Skip to content

Latest commit

 

History

History
34 lines (21 loc) · 1.89 KB

factored_neural_machine_translation.md

File metadata and controls

34 lines (21 loc) · 1.89 KB

FACTORED NEURAL MACHINE TRANSLATION

Nematus supports arbitrary input features through factored representations, similar to factored models popularized with Moses. This can be used to add linguistic features such as lemmas, POS, or dependency labels, or potentially other types of information. The pipe symbol "|" serves as a factor separator and should not otherwise appear in the text.

To use factored models, follow these steps:

  • preprocess the source side of the training, development and test data to include factors.
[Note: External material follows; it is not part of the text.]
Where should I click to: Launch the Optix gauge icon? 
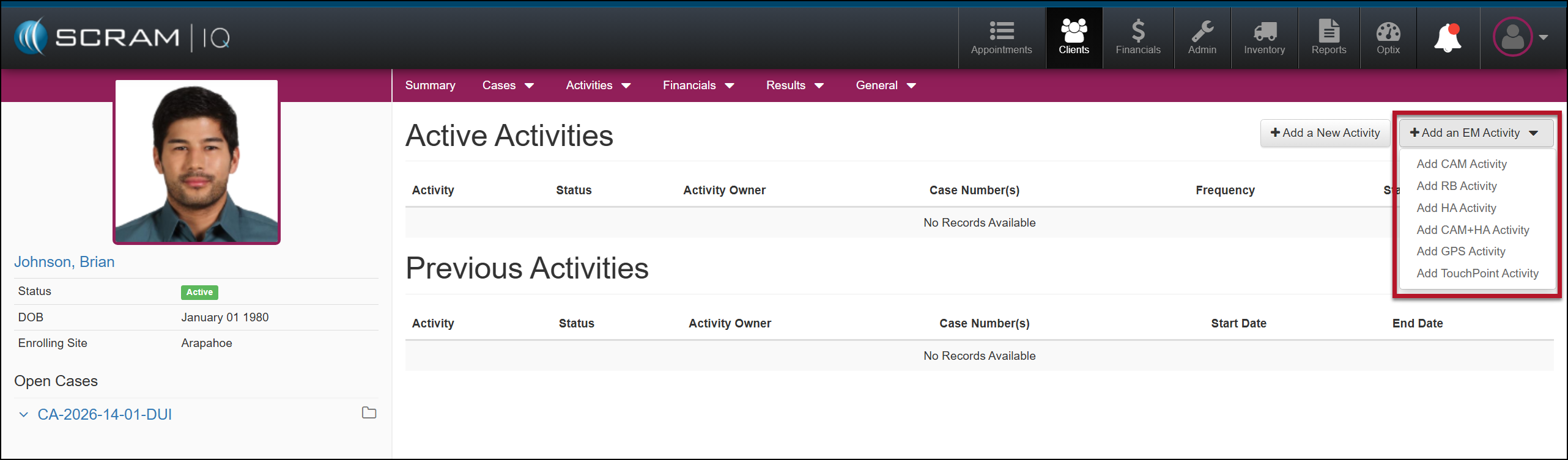[1388, 31]
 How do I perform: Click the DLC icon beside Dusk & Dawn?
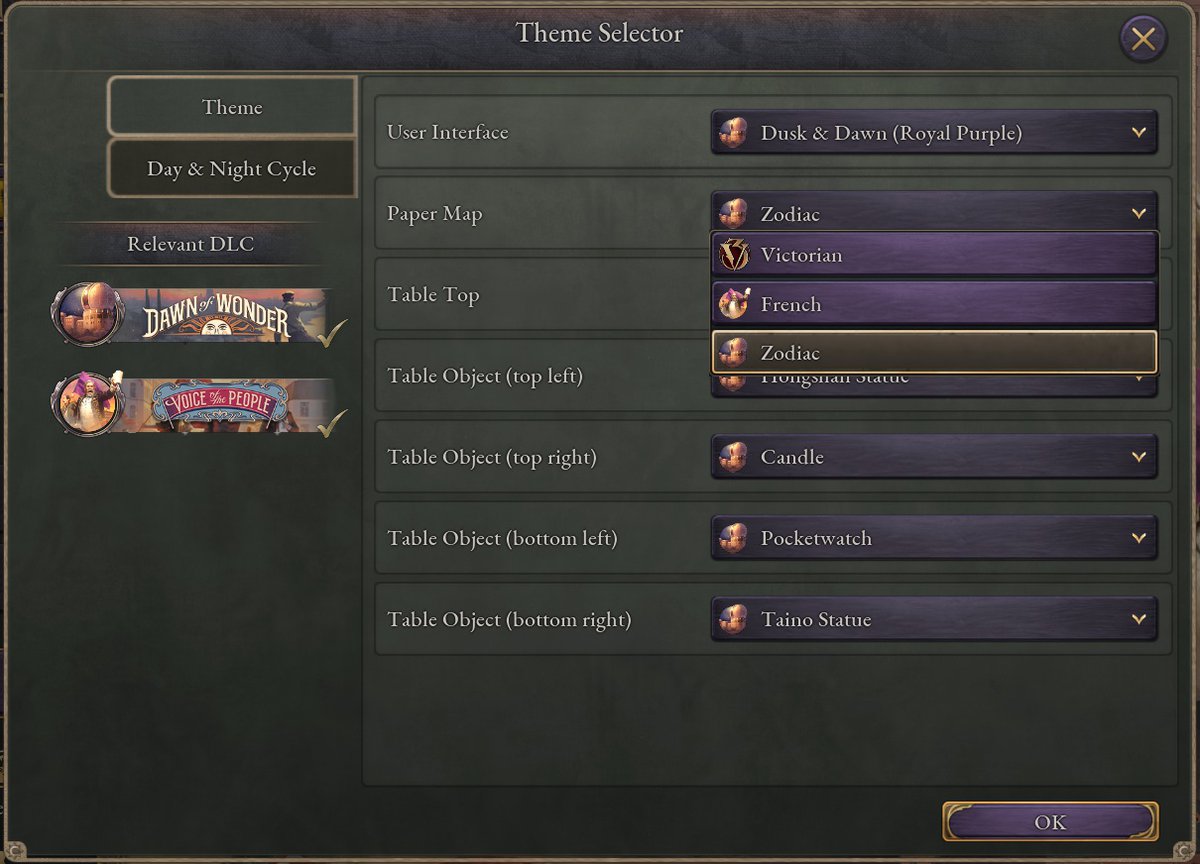click(734, 133)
Consider this example sentence, in an unfactored (or 1-factored) representation, and with 4 factors per word:

    Leonidas begged in the arena .

    Leonidas|Leonidas|NNP|nsubj begged|beg|VBD|root in|in|IN|prep the|the|DT|det gladiatorial|gladiatorial|JJ|amod arena|arena|NN|pobj

    https://github.com/rsennrich/wmt16-scripts/tree/master/factored_sample provides sample scripts to produce a factored representation from a CoNLL file, and BPE-segmented text.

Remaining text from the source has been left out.